● **LISTED RECORDS**
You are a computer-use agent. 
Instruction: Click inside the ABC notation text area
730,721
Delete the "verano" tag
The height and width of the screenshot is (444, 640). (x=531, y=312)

● **YOUR GOAL**
Restate the data word for word.

● **THE ANSWER**
You are a computer-use agent. 
Instruction: Click inside the ABC notation text area
730,721
Delete the "verano" tag
The height and width of the screenshot is (444, 640). (x=531, y=312)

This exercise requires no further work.